I will admit that Kingdom of Souls had its moments.

The prologue itself was incredibly aesthetic. Arrah’s time in the tribal lands was unique and well written. In fact, there are a lot of good things going for the novel. I’ve been trying to think of the best way to explain it, and what I’ve come up with is that it’s like baking. Rena Barron has all the highest quality ingredients and they’re all there to make an amazing, tantalizing batch of cookies. But in baking, you must do things a certain way and in a certain order, or your cookies won’t come out quite right. Instead of following the recipe, Barron’s thrown all her ingredients in a bowl at the same time and is mixing them on high power. Batter’s splatting everywhere. There are too many chocolate chips. Things have gone awry. The end result will still taste good, but it won’t taste great.

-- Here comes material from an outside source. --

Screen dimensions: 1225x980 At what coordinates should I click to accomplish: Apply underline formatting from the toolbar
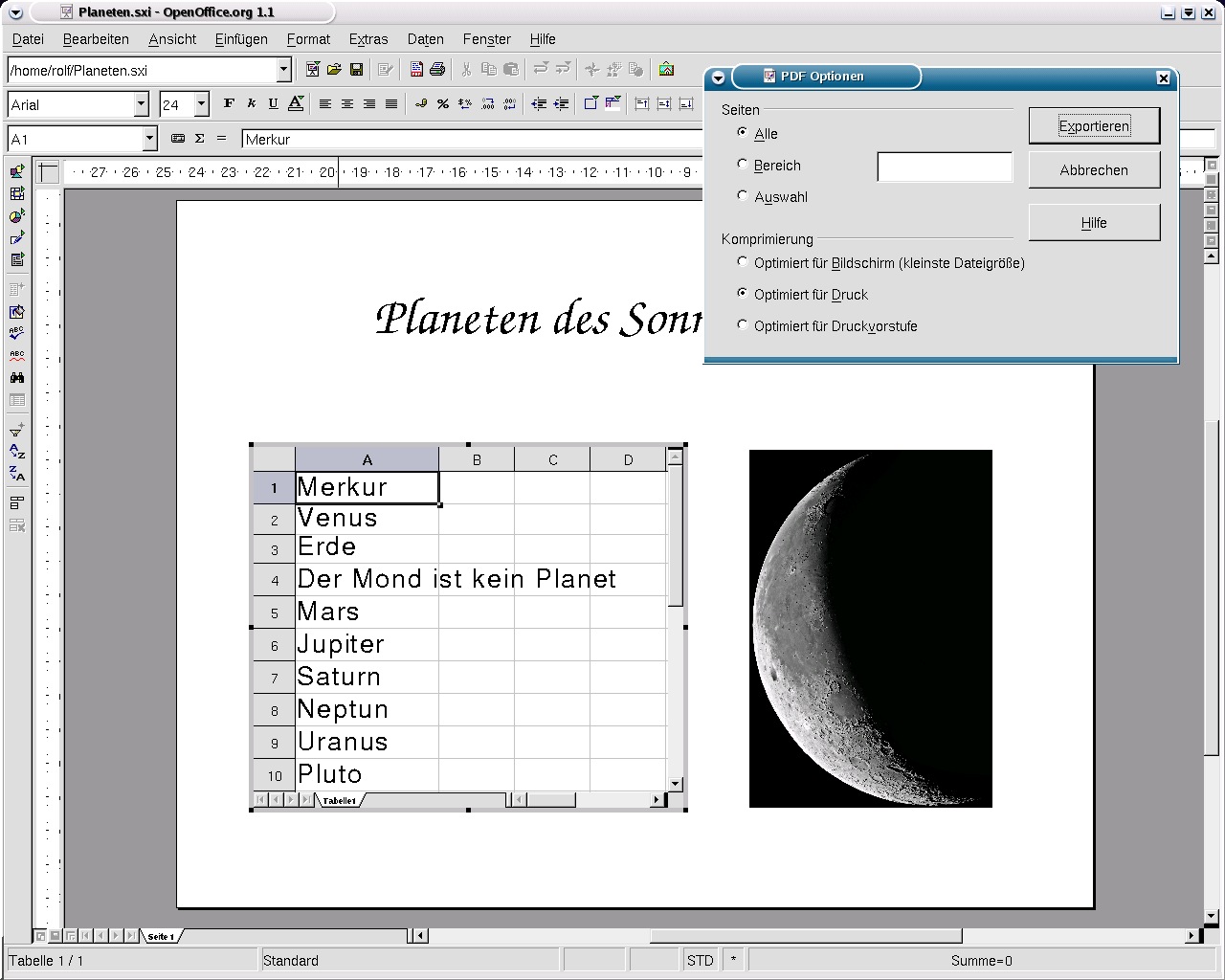(273, 104)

It’s not about the characters, or the setting. The magic system she’s created is interesting and has consequences (yes!) but it’s also whimsical in its delivery. I’ve concluded that all the faults of this novel fall back to the writing style, and in turn, affect the pacing. Kingdom of Souls feels more like an early draft than a finished novel. There are too many extended asides to justify plot directions or character development. And there are far too many convenient events.

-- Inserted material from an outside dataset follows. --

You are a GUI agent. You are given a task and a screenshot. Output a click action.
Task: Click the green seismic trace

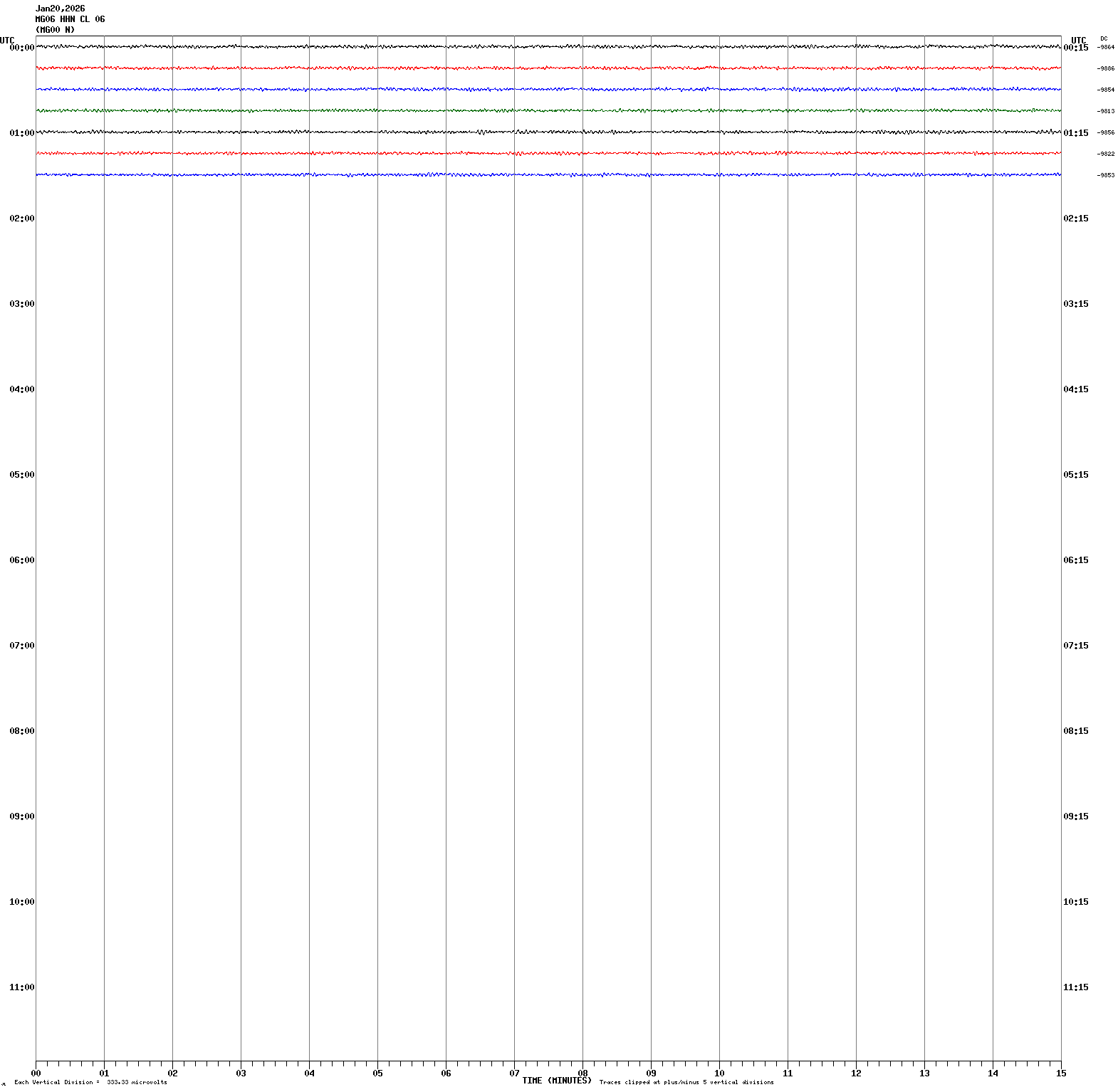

Take the pacing for example. It jumped all over the place. Sometimes it was incredibly slow and dragged on and on. Other times, months passed between chapters. Barron explained away these awkward transitions at one point by putting Arrah and her family in a city where time did whatever it wanted. There were many moments where I had finally gotten used to the pacing only to suddenly be in the middle of something and be unsure how I got there. I’d flip back and reread, certain I’d missed a page – but no. That’s just how the book works.

So that’s one minor example of convenience? Another would be the development of both Arti and Rudjek’s characters. Events happened to both of these characters that were supposedly instrumental to the plot, but from a (jaded) reader’s perspective, I didn’t buy it. To avoid spoilers, I can’t say precisely want it was about Rudjek that drove me crazy, but I’m never a fan of casually twisting characters’ fates for story advancement when there are many other more sensible (if less dramatic) paths. And Arti completely broke character at the end of the book and I believe Barron was trying to give her some sort of redemption moment, but it was so out of the blue and uncharacteristic that it simply didn’t work.

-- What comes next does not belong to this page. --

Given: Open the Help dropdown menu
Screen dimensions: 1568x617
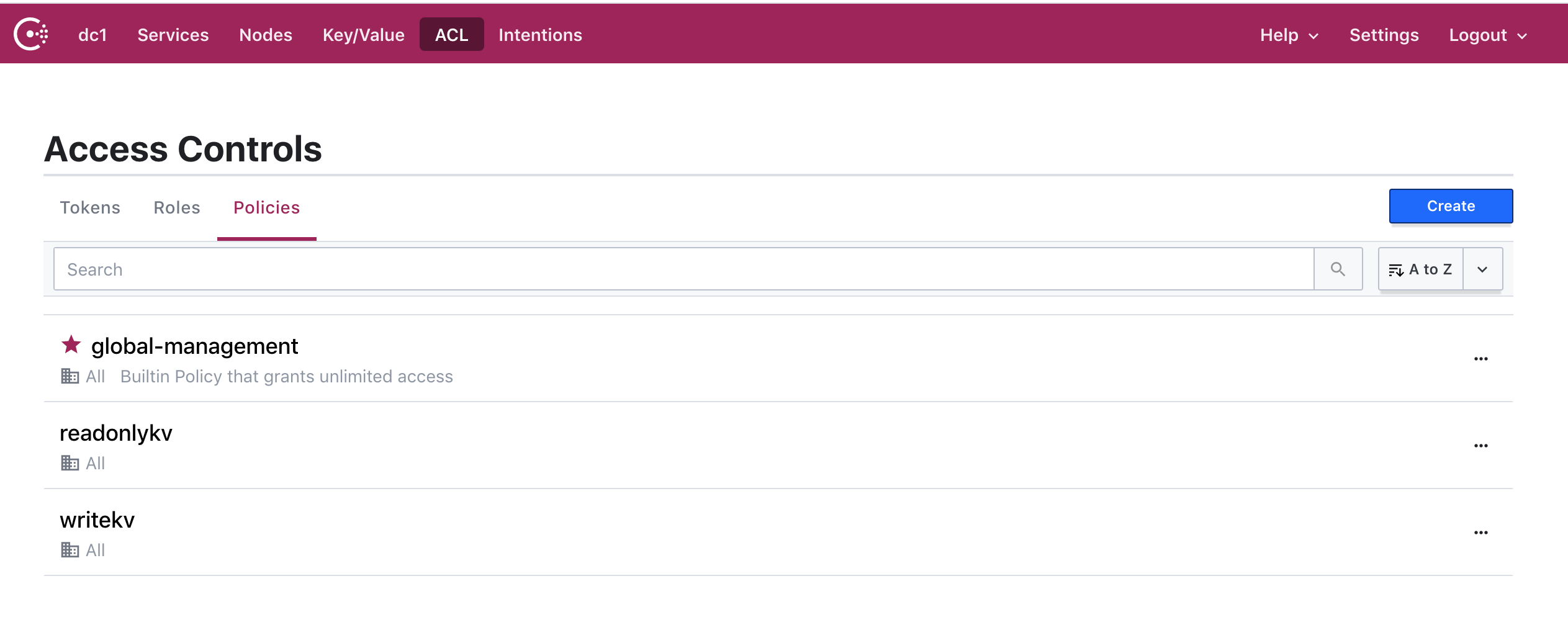Looking at the screenshot, I should pyautogui.click(x=1289, y=35).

I should also mention that there are chapters from the POV of supernatural beings. This is fine, but stylistically these chapters are jarring. They’re written in italics (again, fine) and without proper punctuation in dialogue. Not all the supernatural asides had dialogue, but the asides that did made me cringe because of the chosen style and definitely took me out of the world. Also, none of these chapters helped or advanced the story – early ones distracted – and could have been cut to help tighten the novel.

It was things like that which made me struggle through the book. I’m objective enough to see deep down there’s an excellent story here. Unfortunately, the unrealistic conveniences gave it a fan fiction feel, and the telling nature of world building and backstory made pacing inconsistent and felt like unnecessary threads that distracted from the story. Kingdom of Souls read to me like a middle draft… it’s definitely edited and generally good in its bones, but it really needed to be tightened up before publication because while there’s a dark fantasy in there, it’s covered in random flashbacks and moments where Barron decided not to follow through on the consequences of some of her in-story choices.

Just… generally… this isn’t the worst fantasy I’ve read and like I said in the intro paragraph, seeing other cultures represented in fantasy was great. I always have a difficult time giving diverse books a low rating because I want to support these authors in a world that seems dead set on putting them down. But taking aside the culture that inspired the fantasy (which was wonderful, honestly) and the characters’/author’s ethnicity, this book was a bit of a mess as far as style and technique goes. I am not inspired to pick up the next in the series.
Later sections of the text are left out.